Although medical management remains the mainstay of treatment for tophaceous gout, surgery is considered when there are complications of tophi including ulceration, infection, or severe joint damage and pain. In a retrospective analysis of 15 patients who underwent surgery for tophaceous gout at the MTP1 joint, tophus excision was compared with tophus excision and arthrodesis [70]. Pain scores, American Orthopaedic Foot and Ankle Society (AOFAS) score and patient satisfaction scores improved more in the excision/arthrodesis group, compared with the excision-only group. To date, there have been no randomised controlled trials of surgical interventions for the management of gouty tophi.

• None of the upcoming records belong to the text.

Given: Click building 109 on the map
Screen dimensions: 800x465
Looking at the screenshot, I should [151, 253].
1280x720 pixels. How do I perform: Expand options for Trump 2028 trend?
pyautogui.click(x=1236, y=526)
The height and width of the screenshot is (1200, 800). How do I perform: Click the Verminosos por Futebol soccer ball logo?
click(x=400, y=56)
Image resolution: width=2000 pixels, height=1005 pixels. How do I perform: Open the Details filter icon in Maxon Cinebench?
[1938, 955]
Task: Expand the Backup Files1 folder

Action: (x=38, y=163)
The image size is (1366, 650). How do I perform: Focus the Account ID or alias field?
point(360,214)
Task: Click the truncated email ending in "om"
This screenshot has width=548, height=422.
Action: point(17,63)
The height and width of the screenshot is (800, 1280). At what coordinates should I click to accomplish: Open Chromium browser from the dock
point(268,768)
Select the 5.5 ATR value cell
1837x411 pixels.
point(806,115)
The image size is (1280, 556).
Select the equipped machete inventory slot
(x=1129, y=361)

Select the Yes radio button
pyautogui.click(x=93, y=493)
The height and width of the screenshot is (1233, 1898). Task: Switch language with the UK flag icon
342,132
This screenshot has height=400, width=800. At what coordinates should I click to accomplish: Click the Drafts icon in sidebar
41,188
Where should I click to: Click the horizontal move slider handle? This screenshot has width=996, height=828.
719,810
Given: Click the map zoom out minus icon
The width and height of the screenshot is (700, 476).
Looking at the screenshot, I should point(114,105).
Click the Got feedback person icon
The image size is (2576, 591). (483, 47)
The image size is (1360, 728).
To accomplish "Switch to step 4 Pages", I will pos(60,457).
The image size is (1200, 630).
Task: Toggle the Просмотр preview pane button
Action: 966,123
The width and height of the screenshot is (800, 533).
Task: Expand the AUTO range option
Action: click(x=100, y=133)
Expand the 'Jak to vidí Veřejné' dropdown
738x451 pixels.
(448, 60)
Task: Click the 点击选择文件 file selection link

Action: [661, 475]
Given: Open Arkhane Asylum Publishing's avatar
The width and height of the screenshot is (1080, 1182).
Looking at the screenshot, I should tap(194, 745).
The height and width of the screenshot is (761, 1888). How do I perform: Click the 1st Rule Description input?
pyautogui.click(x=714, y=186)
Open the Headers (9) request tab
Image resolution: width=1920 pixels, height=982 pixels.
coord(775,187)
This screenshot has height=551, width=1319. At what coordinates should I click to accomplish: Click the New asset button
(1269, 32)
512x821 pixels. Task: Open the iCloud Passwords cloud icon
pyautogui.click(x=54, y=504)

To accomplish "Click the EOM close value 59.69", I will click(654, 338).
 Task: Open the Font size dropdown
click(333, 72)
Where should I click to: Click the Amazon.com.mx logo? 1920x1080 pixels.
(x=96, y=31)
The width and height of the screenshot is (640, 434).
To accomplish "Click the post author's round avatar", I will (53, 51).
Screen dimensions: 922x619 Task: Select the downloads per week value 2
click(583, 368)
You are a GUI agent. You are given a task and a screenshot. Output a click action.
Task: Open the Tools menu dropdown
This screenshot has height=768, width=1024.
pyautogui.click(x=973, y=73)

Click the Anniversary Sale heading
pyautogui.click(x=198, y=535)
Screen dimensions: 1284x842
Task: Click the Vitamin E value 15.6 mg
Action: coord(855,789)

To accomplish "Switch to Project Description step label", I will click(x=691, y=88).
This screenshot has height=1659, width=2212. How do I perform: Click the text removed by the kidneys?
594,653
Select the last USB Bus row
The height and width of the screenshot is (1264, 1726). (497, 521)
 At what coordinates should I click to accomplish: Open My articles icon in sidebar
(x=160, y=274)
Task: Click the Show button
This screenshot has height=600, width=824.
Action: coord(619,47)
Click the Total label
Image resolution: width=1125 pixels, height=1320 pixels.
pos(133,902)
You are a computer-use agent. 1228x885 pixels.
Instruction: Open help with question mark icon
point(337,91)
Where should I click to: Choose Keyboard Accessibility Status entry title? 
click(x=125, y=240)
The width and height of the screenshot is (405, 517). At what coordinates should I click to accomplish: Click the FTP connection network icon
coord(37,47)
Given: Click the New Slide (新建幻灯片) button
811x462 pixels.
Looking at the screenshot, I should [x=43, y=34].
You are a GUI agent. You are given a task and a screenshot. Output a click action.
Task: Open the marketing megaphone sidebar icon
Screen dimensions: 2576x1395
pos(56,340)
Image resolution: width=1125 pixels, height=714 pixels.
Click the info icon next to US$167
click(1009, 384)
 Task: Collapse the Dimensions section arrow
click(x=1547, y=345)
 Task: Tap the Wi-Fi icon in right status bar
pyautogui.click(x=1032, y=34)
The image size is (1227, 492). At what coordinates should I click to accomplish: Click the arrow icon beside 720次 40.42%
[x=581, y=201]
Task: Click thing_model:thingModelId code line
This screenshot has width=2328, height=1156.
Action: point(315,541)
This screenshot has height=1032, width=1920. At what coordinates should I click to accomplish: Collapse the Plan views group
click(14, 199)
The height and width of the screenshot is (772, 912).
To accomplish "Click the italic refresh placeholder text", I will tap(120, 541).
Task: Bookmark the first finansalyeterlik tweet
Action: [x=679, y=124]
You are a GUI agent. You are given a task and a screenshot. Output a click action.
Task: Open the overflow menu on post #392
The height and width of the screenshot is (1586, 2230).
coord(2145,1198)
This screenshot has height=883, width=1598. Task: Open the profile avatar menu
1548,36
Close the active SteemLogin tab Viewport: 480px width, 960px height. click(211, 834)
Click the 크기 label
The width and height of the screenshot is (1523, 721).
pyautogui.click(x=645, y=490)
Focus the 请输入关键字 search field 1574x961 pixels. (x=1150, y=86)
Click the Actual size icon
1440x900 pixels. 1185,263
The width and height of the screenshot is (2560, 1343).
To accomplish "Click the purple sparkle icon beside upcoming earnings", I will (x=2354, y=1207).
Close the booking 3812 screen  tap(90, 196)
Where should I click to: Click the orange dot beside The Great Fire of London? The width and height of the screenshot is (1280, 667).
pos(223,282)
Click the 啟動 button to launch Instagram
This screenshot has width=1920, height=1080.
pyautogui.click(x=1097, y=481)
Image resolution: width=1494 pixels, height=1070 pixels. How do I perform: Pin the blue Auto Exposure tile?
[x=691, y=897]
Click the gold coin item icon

The observations that the osteoclast contributes to the development of bone erosion in tophaceous gout led to testing of the anti-osteoclast drug zoledronate for bone erosion [71•]. In a 2-year randomised placebo-controlled trial, bone erosion scores did not change significantly over time following annual intravenous infusion of 5-mg zoledronate or placebo. Importantly, the participants in this study had mean serum urate concentrations of 6.2 mg/dL (370 μmol/L), i.e., at a level where existing MSU crystals within the joint were likely to be stable or only slowly dissolving. In contrast, in an exploratory study of eight patients with tophaceous gout treated with pegloticase, plain radiographic bone erosion scores significantly improved over a 1-year period [72•]. All participants responded to pegloticase with serum urate <1 mg/dL (60 μmol/L) during the treatment period. In contrast to the improvement in bone erosion scores, joint space narrowing scores did not alter following pegloticase treatment, suggesting that bone and cartilage may have different capacity to repair following dissolution of MSU crystals.

Conclusions

New research has provided important insights into the biology, impact and treatment of the gouty tophus. Although prolonged hyperuricaemia is a key risk factor for the development of tophi, it is unclear why some patients with gout develop tophi and others do not, even in the face of elevated serum urate concentrations for long periods. It is also unclear why tophi do not typically present with the cardinal features of inflammation (i.e., heat, erythema, swelling and pain), despite the presence of MSU crystals at the centre of these lesions. Optimal treatment strategies are also currently uncertain; is <5 mg/dL a low enough target? Should more rapid ‘debulking’ be employed routinely as induction therapy for patients presenting with gouty tophi? Despite these uncertainties, it is clear that the presence of gouty tophi represents persistent MSU crystal deposition and that tophaceous disease is associated with substantial musculoskeletal disability which impacts on many aspects of the patient’s life. These observations argue for the earlier treatment of gout focusing on the strategy of serum urate lowering to achieve MSU crystal dissolution and to prevent the complications of longstanding hyperuricaemia including the development of tophaceous disease.